Item coordinate data
——————

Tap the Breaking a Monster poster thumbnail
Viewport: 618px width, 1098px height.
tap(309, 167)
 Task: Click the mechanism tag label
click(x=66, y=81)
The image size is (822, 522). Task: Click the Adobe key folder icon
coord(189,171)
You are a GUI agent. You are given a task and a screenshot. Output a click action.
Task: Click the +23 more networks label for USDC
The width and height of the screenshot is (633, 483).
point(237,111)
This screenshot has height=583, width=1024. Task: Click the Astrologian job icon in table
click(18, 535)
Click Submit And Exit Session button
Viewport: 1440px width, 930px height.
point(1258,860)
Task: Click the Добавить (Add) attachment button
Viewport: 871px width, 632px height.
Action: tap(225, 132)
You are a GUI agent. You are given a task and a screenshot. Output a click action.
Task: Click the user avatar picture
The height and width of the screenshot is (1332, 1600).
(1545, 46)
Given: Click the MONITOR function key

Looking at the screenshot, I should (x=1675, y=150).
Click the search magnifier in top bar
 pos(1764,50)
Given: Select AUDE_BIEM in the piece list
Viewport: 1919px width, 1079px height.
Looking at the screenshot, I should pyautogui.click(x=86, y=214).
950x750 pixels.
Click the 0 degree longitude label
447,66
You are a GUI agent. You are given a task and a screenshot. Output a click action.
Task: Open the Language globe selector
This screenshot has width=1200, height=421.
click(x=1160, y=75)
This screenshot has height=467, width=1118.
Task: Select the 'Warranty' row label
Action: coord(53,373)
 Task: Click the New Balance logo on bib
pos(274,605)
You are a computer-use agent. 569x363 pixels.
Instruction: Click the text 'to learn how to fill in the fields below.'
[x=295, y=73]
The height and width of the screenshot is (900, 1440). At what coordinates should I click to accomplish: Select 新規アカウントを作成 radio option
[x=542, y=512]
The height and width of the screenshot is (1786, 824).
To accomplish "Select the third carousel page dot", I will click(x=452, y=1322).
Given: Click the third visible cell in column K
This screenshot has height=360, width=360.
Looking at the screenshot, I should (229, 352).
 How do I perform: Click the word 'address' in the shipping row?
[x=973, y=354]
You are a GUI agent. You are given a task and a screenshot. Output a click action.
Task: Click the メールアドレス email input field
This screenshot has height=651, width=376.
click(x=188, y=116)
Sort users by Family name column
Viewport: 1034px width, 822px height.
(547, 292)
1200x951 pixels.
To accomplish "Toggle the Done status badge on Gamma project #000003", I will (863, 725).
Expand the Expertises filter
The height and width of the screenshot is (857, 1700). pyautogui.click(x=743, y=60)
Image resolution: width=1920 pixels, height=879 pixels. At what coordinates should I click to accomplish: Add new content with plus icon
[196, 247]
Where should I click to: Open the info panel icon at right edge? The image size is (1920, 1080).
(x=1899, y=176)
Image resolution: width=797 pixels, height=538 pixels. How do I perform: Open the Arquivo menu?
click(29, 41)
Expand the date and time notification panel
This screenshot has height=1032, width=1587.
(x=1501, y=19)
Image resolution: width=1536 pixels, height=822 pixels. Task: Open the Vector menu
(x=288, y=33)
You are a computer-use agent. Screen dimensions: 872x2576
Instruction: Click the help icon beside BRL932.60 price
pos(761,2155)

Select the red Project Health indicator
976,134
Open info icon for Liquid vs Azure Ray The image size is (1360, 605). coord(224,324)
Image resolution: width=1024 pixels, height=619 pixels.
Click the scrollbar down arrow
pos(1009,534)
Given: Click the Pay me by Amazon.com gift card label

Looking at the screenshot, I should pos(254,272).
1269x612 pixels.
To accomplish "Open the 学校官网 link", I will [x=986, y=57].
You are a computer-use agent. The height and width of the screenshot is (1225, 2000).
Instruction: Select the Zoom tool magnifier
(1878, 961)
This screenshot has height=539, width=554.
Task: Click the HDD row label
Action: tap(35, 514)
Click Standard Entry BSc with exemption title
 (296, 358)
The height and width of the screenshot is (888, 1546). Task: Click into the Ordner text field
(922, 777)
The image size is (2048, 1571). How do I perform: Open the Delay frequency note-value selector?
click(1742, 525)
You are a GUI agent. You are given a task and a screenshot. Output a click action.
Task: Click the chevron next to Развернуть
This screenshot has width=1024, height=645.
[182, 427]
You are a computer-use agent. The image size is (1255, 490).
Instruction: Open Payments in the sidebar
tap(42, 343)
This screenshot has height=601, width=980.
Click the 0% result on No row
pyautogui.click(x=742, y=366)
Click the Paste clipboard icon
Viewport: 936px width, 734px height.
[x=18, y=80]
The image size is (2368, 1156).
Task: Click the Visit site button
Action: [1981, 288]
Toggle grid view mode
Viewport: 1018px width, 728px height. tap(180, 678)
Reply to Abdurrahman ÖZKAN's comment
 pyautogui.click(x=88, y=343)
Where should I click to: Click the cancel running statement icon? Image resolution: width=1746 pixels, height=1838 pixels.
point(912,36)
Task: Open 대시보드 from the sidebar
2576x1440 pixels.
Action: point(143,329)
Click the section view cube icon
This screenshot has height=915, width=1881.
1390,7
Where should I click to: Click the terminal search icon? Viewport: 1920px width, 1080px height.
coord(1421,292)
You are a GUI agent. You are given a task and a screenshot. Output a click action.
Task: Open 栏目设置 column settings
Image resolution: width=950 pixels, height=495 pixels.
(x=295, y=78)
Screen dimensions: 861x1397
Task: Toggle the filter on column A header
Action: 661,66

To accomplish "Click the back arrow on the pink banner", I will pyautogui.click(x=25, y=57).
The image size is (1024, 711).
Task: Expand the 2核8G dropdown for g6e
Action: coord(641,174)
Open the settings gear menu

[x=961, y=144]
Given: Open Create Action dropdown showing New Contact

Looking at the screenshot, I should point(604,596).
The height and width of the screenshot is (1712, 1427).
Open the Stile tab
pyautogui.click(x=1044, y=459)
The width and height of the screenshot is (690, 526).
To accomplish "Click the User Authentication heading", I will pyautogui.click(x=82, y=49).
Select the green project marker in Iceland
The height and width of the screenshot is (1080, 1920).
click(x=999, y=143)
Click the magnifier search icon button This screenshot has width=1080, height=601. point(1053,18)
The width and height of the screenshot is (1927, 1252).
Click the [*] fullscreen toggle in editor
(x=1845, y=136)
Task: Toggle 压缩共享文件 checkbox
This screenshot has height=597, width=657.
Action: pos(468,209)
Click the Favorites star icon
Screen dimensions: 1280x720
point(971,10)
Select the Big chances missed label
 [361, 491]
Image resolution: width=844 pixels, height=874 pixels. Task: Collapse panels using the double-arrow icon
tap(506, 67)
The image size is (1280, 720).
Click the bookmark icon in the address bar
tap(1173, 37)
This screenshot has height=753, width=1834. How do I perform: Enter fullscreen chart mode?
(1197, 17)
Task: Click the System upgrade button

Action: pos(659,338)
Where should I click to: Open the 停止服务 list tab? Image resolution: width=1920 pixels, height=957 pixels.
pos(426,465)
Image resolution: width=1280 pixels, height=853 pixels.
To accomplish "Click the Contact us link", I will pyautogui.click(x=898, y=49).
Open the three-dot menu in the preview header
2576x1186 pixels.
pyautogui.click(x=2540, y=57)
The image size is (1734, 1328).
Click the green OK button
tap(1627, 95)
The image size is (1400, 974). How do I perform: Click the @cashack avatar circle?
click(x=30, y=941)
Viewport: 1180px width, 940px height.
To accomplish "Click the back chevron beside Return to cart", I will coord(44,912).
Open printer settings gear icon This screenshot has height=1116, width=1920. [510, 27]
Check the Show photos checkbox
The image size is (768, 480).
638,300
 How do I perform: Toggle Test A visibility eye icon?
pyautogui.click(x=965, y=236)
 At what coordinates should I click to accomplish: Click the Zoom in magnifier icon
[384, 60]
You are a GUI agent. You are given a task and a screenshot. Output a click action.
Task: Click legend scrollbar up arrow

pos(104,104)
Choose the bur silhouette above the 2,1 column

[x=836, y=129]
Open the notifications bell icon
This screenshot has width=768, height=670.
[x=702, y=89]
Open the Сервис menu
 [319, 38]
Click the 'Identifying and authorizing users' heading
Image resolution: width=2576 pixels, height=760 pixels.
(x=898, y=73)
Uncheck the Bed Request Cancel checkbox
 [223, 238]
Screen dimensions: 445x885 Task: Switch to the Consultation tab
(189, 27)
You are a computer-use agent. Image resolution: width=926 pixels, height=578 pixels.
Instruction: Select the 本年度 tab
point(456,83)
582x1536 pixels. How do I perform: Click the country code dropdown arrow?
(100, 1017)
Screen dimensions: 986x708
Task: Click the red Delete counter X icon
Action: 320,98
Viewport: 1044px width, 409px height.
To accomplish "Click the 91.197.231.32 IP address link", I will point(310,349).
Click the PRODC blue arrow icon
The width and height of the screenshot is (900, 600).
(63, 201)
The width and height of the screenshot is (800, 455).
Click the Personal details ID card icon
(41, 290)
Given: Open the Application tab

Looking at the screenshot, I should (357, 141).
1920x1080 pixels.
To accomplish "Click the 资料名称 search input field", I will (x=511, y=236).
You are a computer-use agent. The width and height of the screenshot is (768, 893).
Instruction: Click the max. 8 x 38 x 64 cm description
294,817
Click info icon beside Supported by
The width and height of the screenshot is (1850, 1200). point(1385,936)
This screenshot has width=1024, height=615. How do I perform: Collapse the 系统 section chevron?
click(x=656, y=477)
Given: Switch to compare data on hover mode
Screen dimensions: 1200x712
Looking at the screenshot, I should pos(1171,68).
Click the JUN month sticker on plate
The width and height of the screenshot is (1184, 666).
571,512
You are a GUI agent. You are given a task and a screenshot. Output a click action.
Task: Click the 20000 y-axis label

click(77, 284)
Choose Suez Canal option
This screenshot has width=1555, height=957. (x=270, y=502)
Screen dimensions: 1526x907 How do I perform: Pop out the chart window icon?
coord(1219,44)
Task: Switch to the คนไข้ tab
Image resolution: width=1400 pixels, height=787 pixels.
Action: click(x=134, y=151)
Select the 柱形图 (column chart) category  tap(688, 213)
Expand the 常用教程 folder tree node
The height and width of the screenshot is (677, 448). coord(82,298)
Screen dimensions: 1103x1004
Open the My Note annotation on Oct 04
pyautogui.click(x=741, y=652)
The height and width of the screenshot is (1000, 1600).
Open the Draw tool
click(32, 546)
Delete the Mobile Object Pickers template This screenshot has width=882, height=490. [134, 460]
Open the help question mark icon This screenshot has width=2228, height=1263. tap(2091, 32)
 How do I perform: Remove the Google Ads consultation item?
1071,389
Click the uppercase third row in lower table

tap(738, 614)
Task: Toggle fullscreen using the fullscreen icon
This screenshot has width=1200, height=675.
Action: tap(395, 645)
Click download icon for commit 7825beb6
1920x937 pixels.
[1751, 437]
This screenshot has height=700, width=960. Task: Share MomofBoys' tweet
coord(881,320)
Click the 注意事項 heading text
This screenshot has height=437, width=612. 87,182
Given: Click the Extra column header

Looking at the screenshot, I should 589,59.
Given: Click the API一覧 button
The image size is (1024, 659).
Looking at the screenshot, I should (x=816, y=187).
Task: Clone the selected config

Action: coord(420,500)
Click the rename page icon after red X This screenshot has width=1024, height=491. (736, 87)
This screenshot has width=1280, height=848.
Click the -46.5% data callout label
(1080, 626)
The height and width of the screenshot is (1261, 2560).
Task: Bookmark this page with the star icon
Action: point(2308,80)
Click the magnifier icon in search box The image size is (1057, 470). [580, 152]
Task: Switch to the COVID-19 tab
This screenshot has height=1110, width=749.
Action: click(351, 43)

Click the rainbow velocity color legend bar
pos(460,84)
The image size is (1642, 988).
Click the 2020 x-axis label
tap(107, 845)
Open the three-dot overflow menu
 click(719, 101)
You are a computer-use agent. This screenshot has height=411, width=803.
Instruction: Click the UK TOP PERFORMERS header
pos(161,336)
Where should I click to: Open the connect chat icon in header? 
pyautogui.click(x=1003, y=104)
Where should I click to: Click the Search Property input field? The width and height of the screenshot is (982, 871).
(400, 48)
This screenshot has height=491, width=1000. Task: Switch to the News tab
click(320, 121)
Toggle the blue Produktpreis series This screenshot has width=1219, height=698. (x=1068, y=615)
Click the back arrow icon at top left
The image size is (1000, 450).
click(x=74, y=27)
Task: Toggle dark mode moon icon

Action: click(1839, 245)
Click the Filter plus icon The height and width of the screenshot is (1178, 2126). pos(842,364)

——————

◆ **GIVEN REQUEST**: Copy the lines above verbatim, starting at the line that contains "Image resolution: width=1920 pixels, height=879" and ending at the line that contains "pos(761,2155)".

◆ **COMPLETE ANSWER**:
Image resolution: width=1920 pixels, height=879 pixels. At what coordinates should I click to accomplish: Add new content with plus icon
[196, 247]
Where should I click to: Open the info panel icon at right edge? The image size is (1920, 1080).
(x=1899, y=176)
Image resolution: width=797 pixels, height=538 pixels. How do I perform: Open the Arquivo menu?
click(29, 41)
Expand the date and time notification panel
This screenshot has height=1032, width=1587.
(x=1501, y=19)
Image resolution: width=1536 pixels, height=822 pixels. Task: Open the Vector menu
(x=288, y=33)
You are a computer-use agent. Screen dimensions: 872x2576
Instruction: Click the help icon beside BRL932.60 price
pos(761,2155)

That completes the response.